Located just northwest of the Loop in the Fulton River District, Randolph Place Residences boasts a sure-footing in the history books of this former manufacturing area. The famous turn-of-the-century Chicago City Planner, Daniel Burnham, originally designed and built the building in 1929, shortly after completing its sister tower immediately to the south at 111 N. Canal (currently known as River Center). Burnham is credited with having built the first Chicago high-rise office building as well as designing the 1893 World’s Fair in Chicago. He is still known today as the man who envisioned a city complete with public lakefront parks for its citizens.
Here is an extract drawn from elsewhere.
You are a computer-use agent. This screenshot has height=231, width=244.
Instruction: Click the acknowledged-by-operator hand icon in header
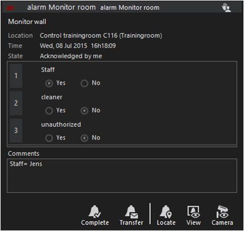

Daniel Burnham’s riverfront design at 165 N. Canal Street was originally railroad offices, and a cataloguewarehouse.nally known as the Butler Brothers Warehouse. In the years that followed, the building housed a variety of manufacturing warehouses and offices, such as telephone company offices, the Canadian Northwest (CNW).
The conversion of this 16-story building into loft-style condominiums was completed in 1999. The exterior brick facades, Tuscan arcading, and 10-foot plus interior ceiling heights were preserved during the building’s conversion. Many amenities were added to the residences, including new oak hardwood floors, balconies, and ventless gas fireplaces.
As the surrounding neighborhood evolves and grows, Randolph Place Residences continues to hold its unique position as both a reminder of the forgotten past of the formerly industrial area as well as an example of the neighborhood’s current trend of sophisticated, urban housing.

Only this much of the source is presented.